Gamer's Notebook

Bioshock’s failure to launch on the big screen is a blessing in disguise

By Chris ONeal 01/23/2014


If there’s one thing I like, it’s video-game movie adaptations. Nothing beats finding your favorite characters portrayed by less-than-perfect actors in a story that might, sort of, kind of resemble the narrative you’ve fallen in love with in a film loosely based on the original concept. Adam Jensen’s “I never asked for this” mantra from Deus Ex could sum up the relationship between the video-game industry and Hollywood rather perfectly — if it didn’t reduce grown men to tears on a yearly basis.


So it is, either with great sadness or as a massive load-off, that the planned Bioshock film has been shelved, at least for now. Concept images showing a fairly accurate rendering of the underwater city Rapture, made famous by the 2007 first-person shooter, have swarmed forums and sparked the murmuring of what could have been. Rapture was a city built on Ayn Rand-esque morality, meant to be a utopia for the rich and elite who wanted a perfect world built on the backs of laborers who work simply for the greater good.


It didn’t turn out so great for the residents, who became hooked on bioengineering themselves into horrible, 1950s-style monsters.


Cool concept, great game — but would it have translated? The world may never know. Judging by other video-game adaptations, however, Hollywood’s track record being somewhat grim and less than successful, it should strike fear into the Bioshock fan who just wants to see a Big Daddy go gangbusters on the big screen.


It isn’t impossible to make a good film based on a video game, it’s just highly unlikely. Let’s take a look at some of the more recent attempts (and steer clear of Super Mario Bros.).


Let’s talk Prince of Persia. Set in the ancient days when the fez was a popular hat, Prince of Persia follows the time-manipulating Prince as he battles his way to success, rescuing princesses and using his wall-hanging, base-jumping moves to inspire gamers everywhere to attempt parkour at least once.


The Disney adaptation, starring Jake Gyllenhaal (a white actor portraying a Persian prince), remained somewhat true to the source material but lacked the gravitas of the gaming series — and also the interest of fans. The film tanked in 2010 and no time-manipulation could change that.


The Resident Evil film franchise, based on the long-running series of the same name, wins the award for its abject apathy as to adapting the actual material to the big screen.

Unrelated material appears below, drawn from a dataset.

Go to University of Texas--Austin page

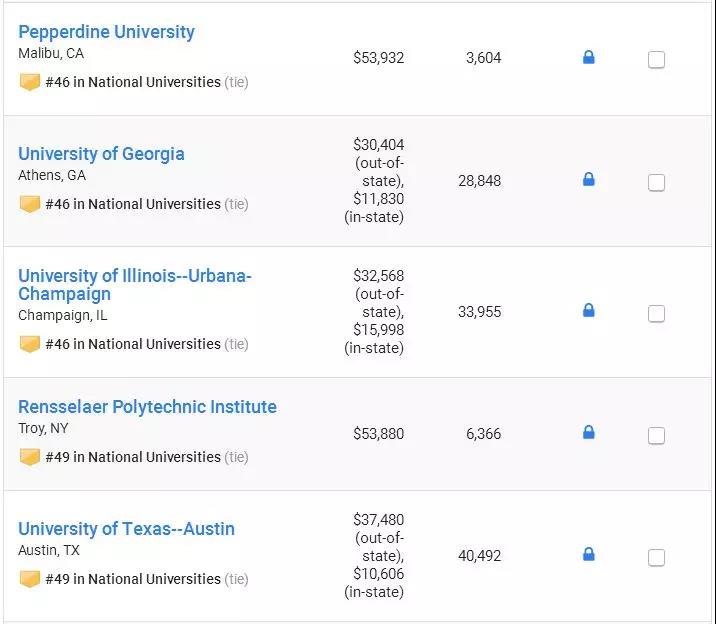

Resident Evil follows several main characters through a zombie-infested mansion in the first installment, out to the streets of a zombie-infested Raccoon City in the second, through halls of a secret military installation and finally to Africa, for some reason, in the latest releases. Given, the series has kind of lost its way, but that is no excuse for the poor transformation given to us in 2002, when instead of even trying to relate to the story, the film decided to go full RE-INO: Resident Evil in Name Only. The franchise found fans from outside the gaming community, but no self-respecting Resident Evil fan from the Playstation days would dare admit to enjoying the movies.


What does this all have to do with Bioshock? Consider the previously named games. Resident Evil and Prince of Persia aren’t exactly high concept. Heroes battle villains, things happen in between and boom goes the dynamite. Bioshock is an entirely different monster, a product of modern gaming in which morality and choices play an important part in the experience.


If producers can’t grasp the most basic themes in Prince of Persia or Resident Evil without looking at the script and deciding to rewrite the very essence of what made these franchises popular to begin with, what hope is there for an accurate adaptation of the complicated mess that is Bioshock? How does one portray a player’s choice on the big screen?


Regardless, don’t expect to find Bioshock in local theaters any time soon. While the concept art is fine, even World War Z looked to be loyal to the novels before its release, but (spoiler alert) it is not.